¿Cómo viene el paquete 2022?

 

El Paquete Económico 2022 que envió el Ejecutivo al Congreso de la Unión para su discusión y eventual aprobación, mantiene la orientación de los ejercicios anteriores de la presente administración, caracterizada por una postura fiscal conservadora que admite ineficiencias significativas.

Específicamente, se preserva la tendencia de conservar bajos déficits fiscales, a pesar de la severa recesión provocada por las medidas para hacer frente al Covid-19. En particular, en términos del PIB, para 2022 se plantea un déficit presupuestario de 3.1 por ciento y un déficit primario, es decir, el que excluye el costo financiero de la deuda pública, de 0.3 por ciento.

Estas metas, además de resultar prácticamente iguales a las respectivas estimaciones para 2021, son congruentes con el mantenimiento de la deuda neta del sector público en 51.0 por ciento del PIB. Aunque se ubica por encima de las registradas antes de la pandemia, en gran medida, por el desplome y débil recuperación de la actividad económica, esta proporción apunta hacia una moderación, al ser inferior a la de 2020.

La contención prevista de la deuda pública no garantiza que su trayectoria de largo plazo sea sostenible, lo cual, en última instancia, dependerá de la solidez de las fuentes de ingreso para respaldar los crecientes compromisos de egresos.

Para 2022, se proyectan incrementos anuales de 1.3 y 1.5 por ciento, en términos reales, en los ingresos presupuestarios y el gasto neto pagado, respectivamente. Como en cualquier presupuesto, estas estimaciones dependen de los supuestos macroeconómicos utilizados, cuyo grado de acierto es imposible conocer de antemano.

Lo que sí sabemos son dos cosas. Primero que las metas presupuestales se dificultan si el crecimiento económico, el precio y la plataforma del petróleo y el tipo de cambio disminuyen, y si la tasa de interés aumenta, mientras que se facilitan si las desviaciones son las contrarias.

Segundo, dos premisas para 2022 requieren, en particular, una justificación mejor que la proporcionada. Por una parte, se postula que el PIB aumentará 4.1 por ciento, a pesar de que se calcula que durante el presente año el ‘rebote’ alcance 6.3 por ciento y que el ‘crecimiento potencial’ sea sólo de 2.4 por ciento.

Por otra parte, se plantea que la plataforma de extracción de crudo aumente a 1.826 millones de barriles diarios (mbd). Sin embargo, desde 2005 este volumen ha disminuido continuamente, y durante los primeros siete meses de 2021 ha promediado 1.677 mbd.

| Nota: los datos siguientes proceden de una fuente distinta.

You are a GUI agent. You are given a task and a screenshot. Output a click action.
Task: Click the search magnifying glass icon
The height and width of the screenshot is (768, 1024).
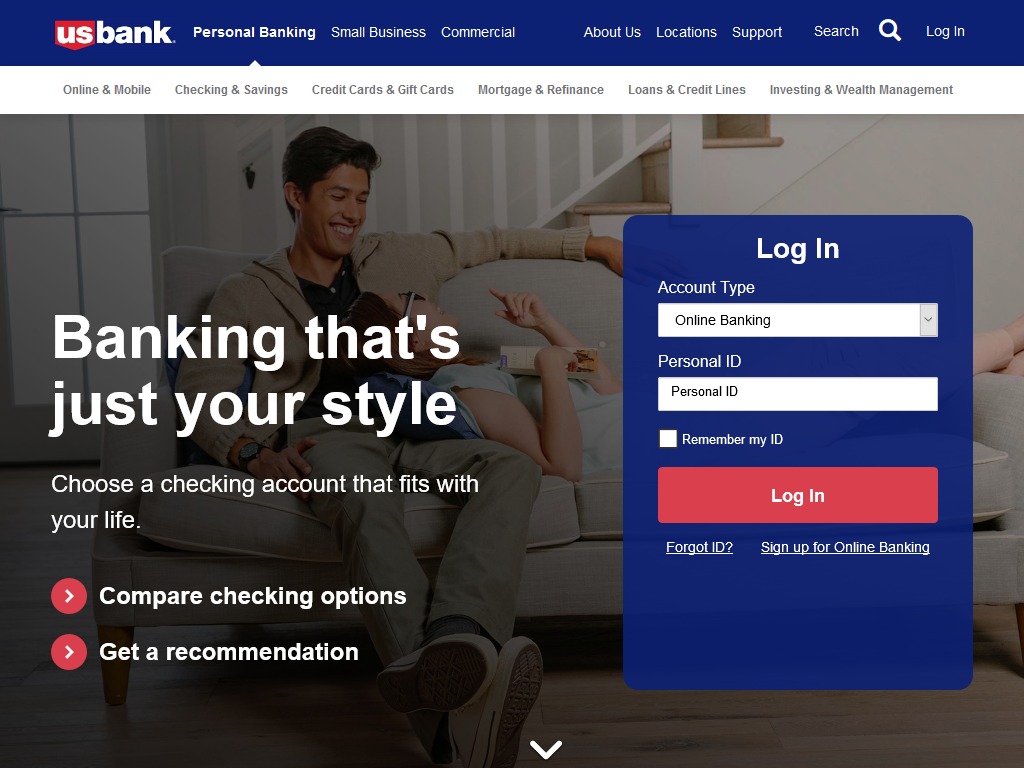pos(889,30)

Más relevante que los pronósticos resulta la evaluación de las políticas económicas que subyacen en el ejercicio presupuestal. Del lado de los ingresos, destacan de forma positiva las modificaciones propuestas a la Ley del ISR, orientadas a simplificar el pago de impuestos de personas físicas con actividad empresarial y de pequeñas empresas, con ciertos máximos de percepciones para cada caso, con base en cuotas del ingreso bruto.

Respecto a 2021, se calcula que los ingresos petroleros disminuyan, por un menor precio del crudo, y los no tributarios también lo hagan, por no existir la disponibilidad de fondos y fideicomisos a los que se acudió en años anteriores.

De ahí que el incremento proyectado en los ingresos presupuestarios dependa exclusivamente de un fuerte aumento de los ingresos tributarios. Dado que, al menos al inicio, el impacto del nuevo régimen fiscal probablemente será marginal, es posible que el gobierno continúe buscando la captación de recursos mediante el apretamiento de la fiscalización. Sin embargo, en la medida en que estas acciones se perciban como fuente de incertidumbre y arbitrariedad, la mayor recaudación podría inhibir la actividad económica.

Del lado del gasto, respecto al Presupuesto aprobado de 2021, sobresale de manera favorable el aumento real de 15.2 por ciento en el destinado a salud, tomando en cuenta el notable rezago de esa función en el marco de la pandemia.

Sin embargo, la orientación general de las erogaciones sigue obedeciendo a los ‘programas prioritarios’ basados mayormente en transferencias para propósitos diversos, sin una conexión clara con el combate de la pobreza, y los ‘proyectos prioritarios’ como el Tren Maya. Si bien se propone un aumento de la inversión física, la mayor parte se destina a Pemex, lo cual incluye la construcción de la refinería Dos Bocas cuya rentabilidad es cuestionable.